The chat uses a two-tier model architecture (orchestrator for tool planning, synthesis for final answers) and supports:

  • Multi-key load balancing: Set ANTHROPIC_API_KEY, ANTHROPIC_API_KEY_1, ANTHROPIC_API_KEY_2, … (or OPENAI_API_KEY, OPENAI_API_KEY_1, …) to spread requests across keys.
  • Model selection: ORCHESTRATOR_MODEL (default: claude-haiku-4-5 / gpt-4o-mini), SYNTHESIS_MODEL (default: claude-sonnet-4-6 / gpt-4o).
  • Prompt caching: Anthropic requests use cache_control_injection_points for system prompts when supported.
  • Throttling: LLM_MIN_REQUEST_INTERVAL_SECONDS, LLM_RATE_LIMIT_RETRY_DELAY_SECONDS for rate-limit mitigation.

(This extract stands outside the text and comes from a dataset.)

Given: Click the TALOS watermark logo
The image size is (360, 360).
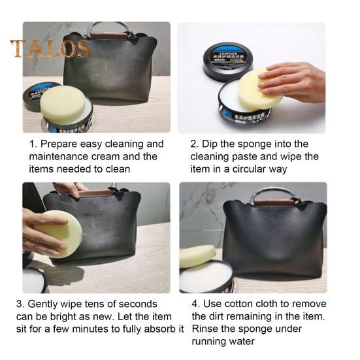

See the docstring in kgserver/chainlit/app.py for the full list of environment variables.

Running at scale

  • Use PostgreSQL for production; tune connection pool and timeouts.
  • Bundle size: Large graphs (millions of entities/relationships) may require more memory and load time; consider sharding or multiple read replicas if needed.
  • MCP/LLM rate limits: Throttle or queue requests if you hit provider limits; the medlit Chainlit app supports retry delays for rate limits.

Local MkDocs

To serve the docs locally (without Docker), copy kgserver/index.md to docs/index.md so MkDocs has a home page, then run mkdocs serve from the directory that contains mkdocs.yml (e.g. after copying it from kgserver). See PLAN12 for the note on repo vs image docs/index.md.